Die besteht, nimmt man den alten Kritiker ernst, schon mal nicht in den »faux frais« der Produktion. Darunter verstand Marx all die falschen Kosten des Kapitals, etwa die für den Ein- und Verkauf von Rohstoffen und der fertigen Waren. Das ist zwar alles nötig, damit der Umschlag des Kapitals funktioniert, ist aber kein Beitrag zum gebrauchswertmäßigen Reichtum dieser Gesellschaft. Wo KI also massenweise als »Distributivmittel« eingesetzt wird, in der Werbeindustrie allen voran, mag zwar viel programmiert werden, mit »Wert« sollte das aber nicht verwechselt werden.
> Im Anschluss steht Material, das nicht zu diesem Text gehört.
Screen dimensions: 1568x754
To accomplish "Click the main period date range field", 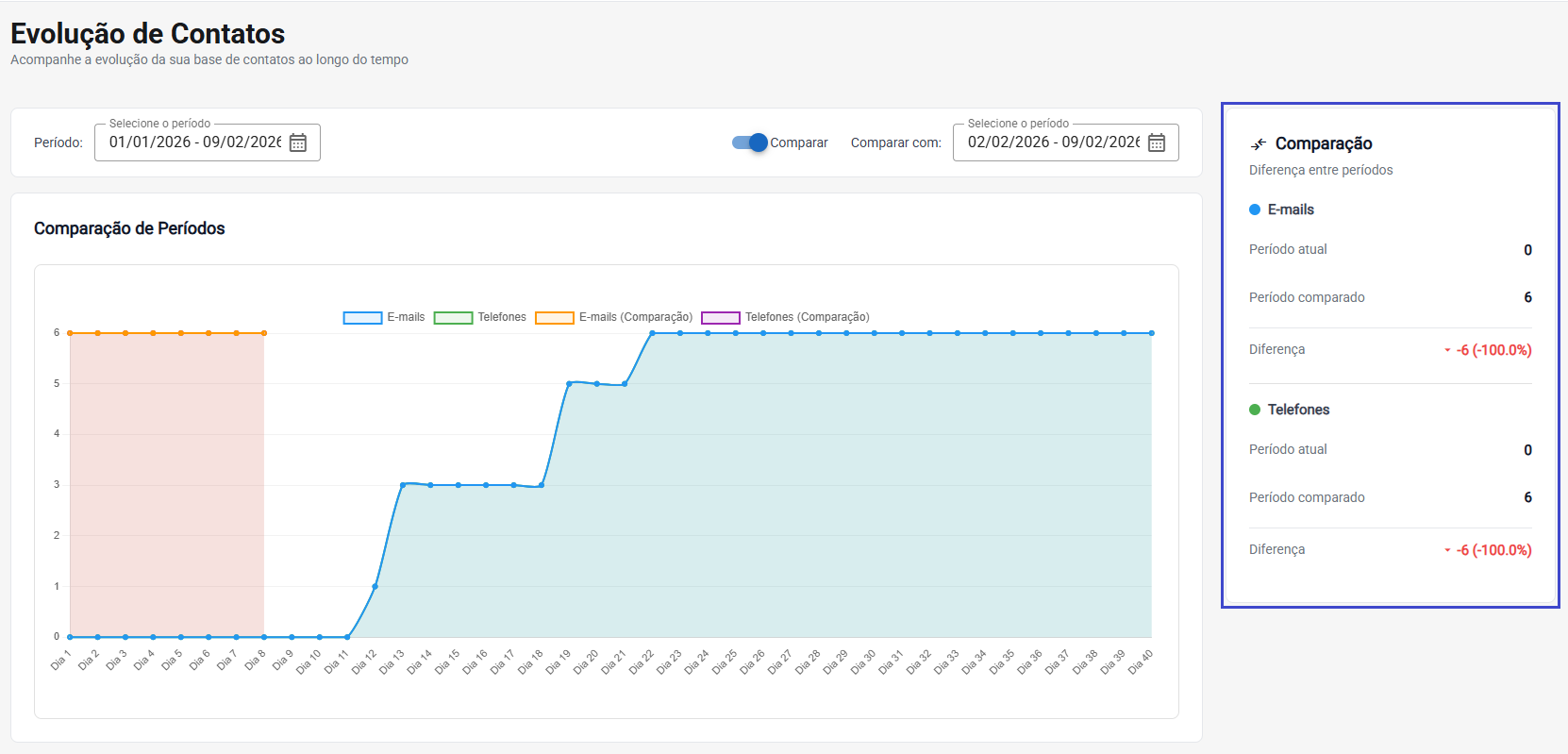I will [194, 142].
Daran ändert sich auch nichts, wenn das Kapital die zum Training der KIs irgendwo in Nairobi sitzenden Klickarbeiter genauso in sein Diktat der Kostenreduktion und Produktivitätssteigerung eingliedert, so dass sie oberflächlich wie jeder produktive Arbeiter die Härte spüren, ein Leben als variables Kapital führen zu müssen.

Die »Herstellung« von Software oder das »Coden« von KIs per se als nicht wertbildend zu begreifen, ist dagegen ein ebenfalls verkehrter Schluss. Der konkreten Tätigkeit ist eben nicht abzulauschen, inwiefern sie sich in einer Gesellschaft der Privateigentümer als Beitrag zur Produktion und Reproduktion der Gesellschaft bewahrheitet: Wo in modernen Fabriken die Maschinen »geeicht« werden, indem Ingenieure mit ihrem Tablet durch die modernen Produktionsanlagen laufen, ist das nicht weniger ein Beitrag zur Produktion als der des Kollegen am Fließband. Damit ist das Coden im Dienste des Kaufens und Verkaufens nur nach seiner konkreten Tätigkeit vergleichbar, nicht aber nach seinem Beitrag für den gesellschaftlichen Stoffwechsel.
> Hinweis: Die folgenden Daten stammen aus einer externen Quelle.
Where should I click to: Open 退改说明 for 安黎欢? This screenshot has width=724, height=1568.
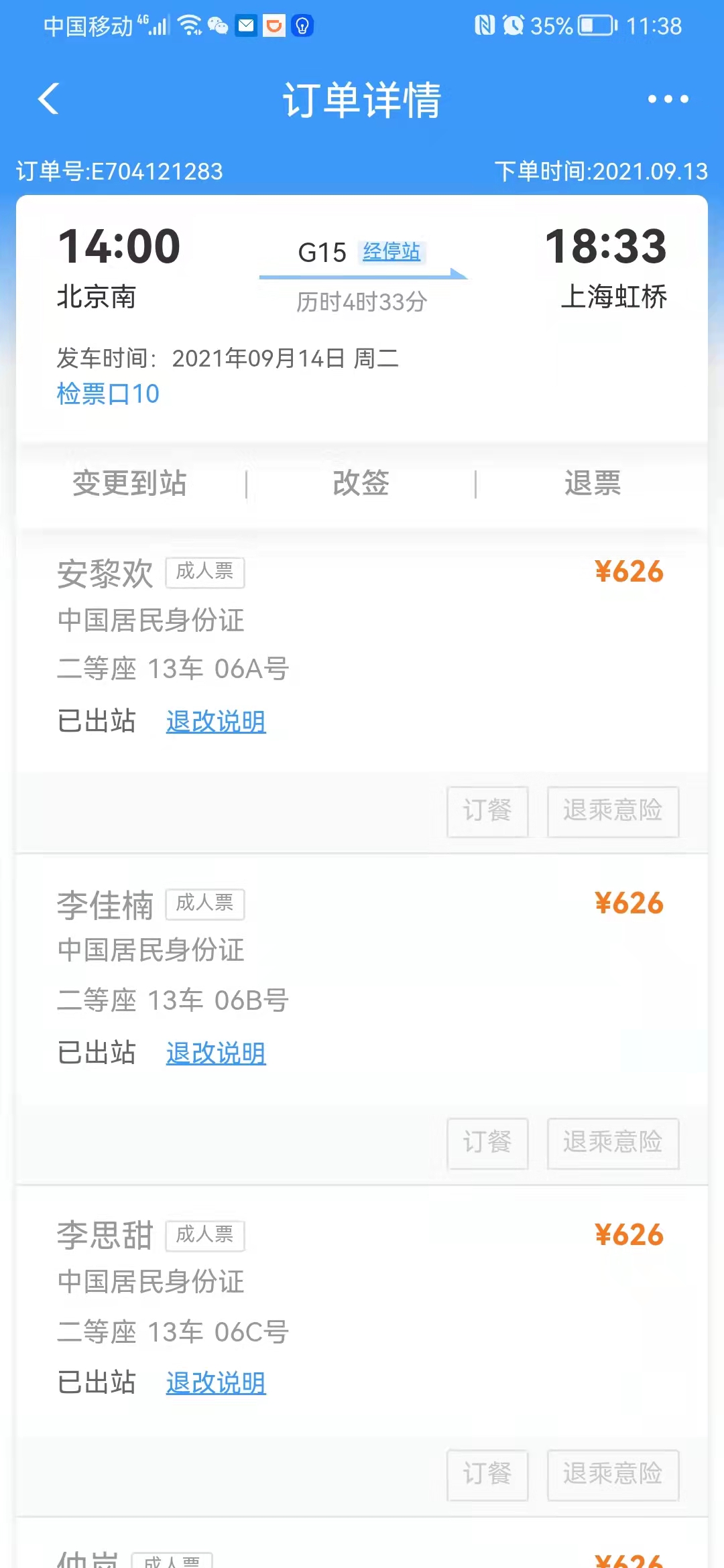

Der ist bei der Herstellung von Software oft genug ein wenig anders als bei der Herstellung von Autos. Während die gesellschaftlich notwendige durchschnittliche Arbeitszeit pro Auto sich sukzessive durch den technischen Fortschritt reduziert und so ein Wertverlust über die Zeit stattfindet, ist es bei einmal programmierter Software anders. Die kann – einmal programmiert – unendlich oft, (fast) ohne Arbeitsaufwand reproduziert werden: Ein fast totaler »moralischer Verfall« (Marx) des Werts. Oder anders ausgedrückt: Einmal programmiert, ist die gesellschaftlich notwendige durchschnittliche Arbeit zur Herstellung dieser Software nahezu null, ihr Wert also auch – egal, wie aufwendig ihre einmalige Produktion war.

Dass moderne Software sich direkt an Lizenzen koppelt, ohne Zugang zur »Cloud«, und permanente Programmierleistung aus den Techkonzernen also gar nicht mehr verwendet werden darf, dreht diese Erkenntnis gleich wieder um: So reagiert das Kapital darauf, dass Software lange Zeit, eben weil sie wertlos ist, nur durch das staatliche Gebot des geistigen Eigentums verkauft werden konnte, technisch unterstützt durch mehr oder minder gut funktionierenden »Kopierschutz«. Was das für den Wert von cloudbasierter Software heißt und einiges mehr, sind dann die Fragen, die eine politische Ökonomie der künstlichen Intelligenz zu beantworten hat.

Peter Schadt ist Gewerkschaftssekretär und hat gerade im Maroverlag ein Heft zur politischen Ökonomie der künstlichen Intelligenz veröffentlicht.